Reducing greenhouse gases will have good short term effectBMJ 2000; 321 doi: https://doi.org/10.1136/bmj.321.7273.1367/a (Published 02 December 2000) Cite this as: BMJ 2000;321:1367
Reducing greenhouse gases would have immediate as well as long term health benefits, the World Health Organization (WHO) argued at the climate change summit.
Researchers pointed to a growing body of scientific evidence attributing deaths to air pollution. Reducing greenhouse gases, they argued, also meant cleaner air, and targeting fossil fuel emissions in particular had dramatic health benefits.

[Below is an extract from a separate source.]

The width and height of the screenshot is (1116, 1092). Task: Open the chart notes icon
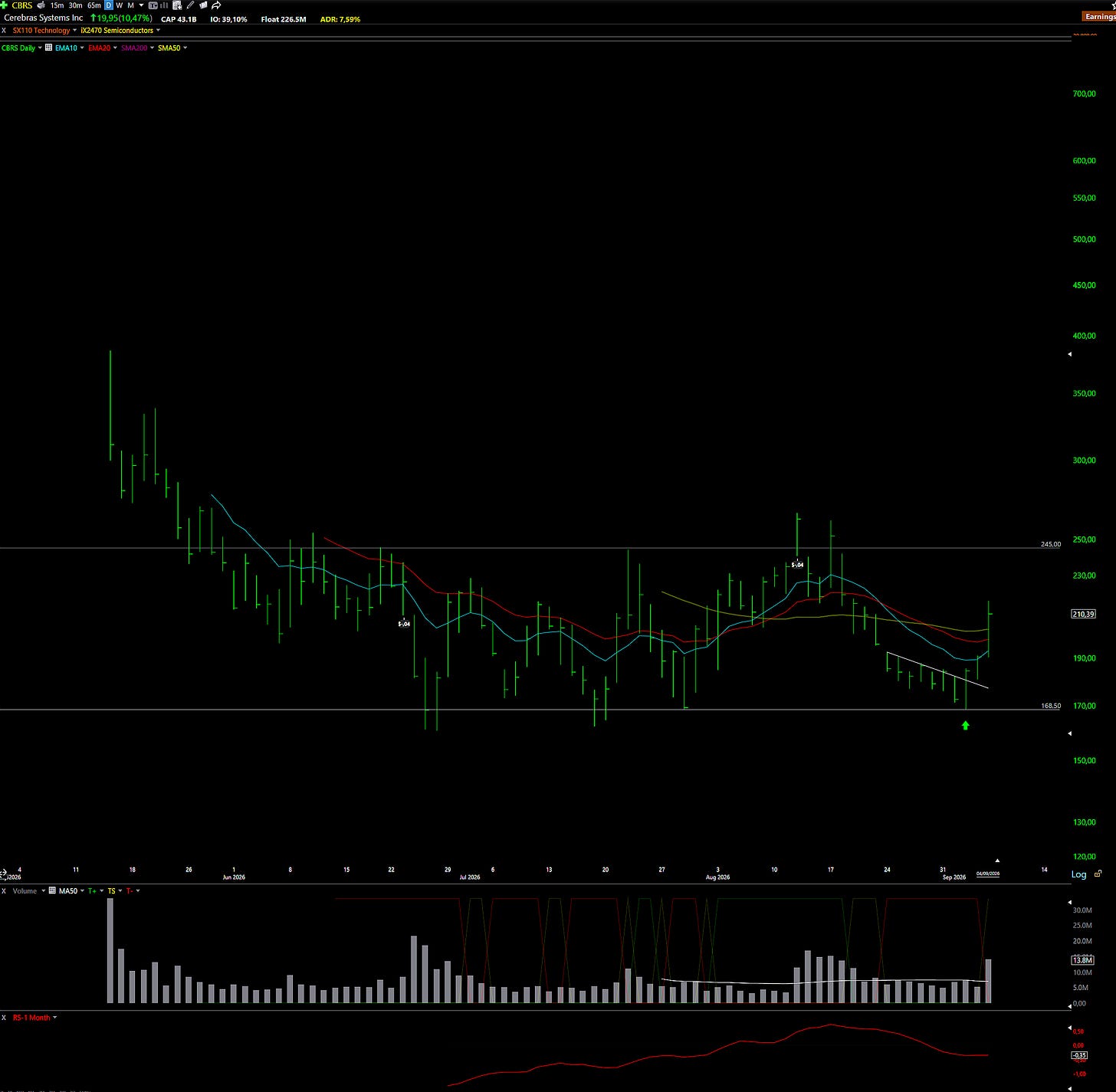[x=203, y=5]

Initial results from a study of eight Italian cities suggest that 4.7% of total mortality—3500 deaths annually in a population of 11 million—is caused through cancer and respiratory and cardiovascular diseases attributable to air pollution. Researchers in Switzerland, Austria, and France claim that 6% of deaths in these countries are due to air pollution, amounting to 40000 deaths annually.
Studies in cities in the former East Germany have shown the immediate health benefits of cleaner air. Prevalence of bronchitis among children aged 5 to 14 years fell by about 10% in two years in direct relation to reduced concentrations of particulate matter.
Dr Nino Könzli of the Basle Institute of Social and Preventive Medicine has used epidemiological techniques to assess the health impact of air pollution. He argued there was considerable evidence that fossil fuels were the key cause of both climate change and air pollution, which in turn today caused death and morbidity. “Mitigating greenhouse gases will bring substantial short term as well as long term health benefits.”
Road transport was highlighted as the fastest growing source of carbon dioxide, responsible for 26% of such emissions within the European Union. Dr Carlos Dora from the WHO's European Centre for the Environment and Health in Rome argued that transport policies which encouraged public transport, walking, and cycling had dramatic impacts on health beyond climate change. “We could reduce greenhouse gases while reducing the risk of heart disease, obesity, high blood pressure, and diabetes.”
Dr Roberto Bertollini, director of technical support and strategic development at the WHO's European regional office, feared that climate change negotiators too often neglected the secondary, public health benefits, even though this meant saving lives. “We know of the links between particulate matter concentrations and mortality. The big scenarios of benefits by 2025 may not attract the interest of policymakers and public support in the same way as the health considerations do here and now.”
The WHO estimates that, in total, strategic climate policies could prevent as many as eight million deaths worldwide over the next 20 years.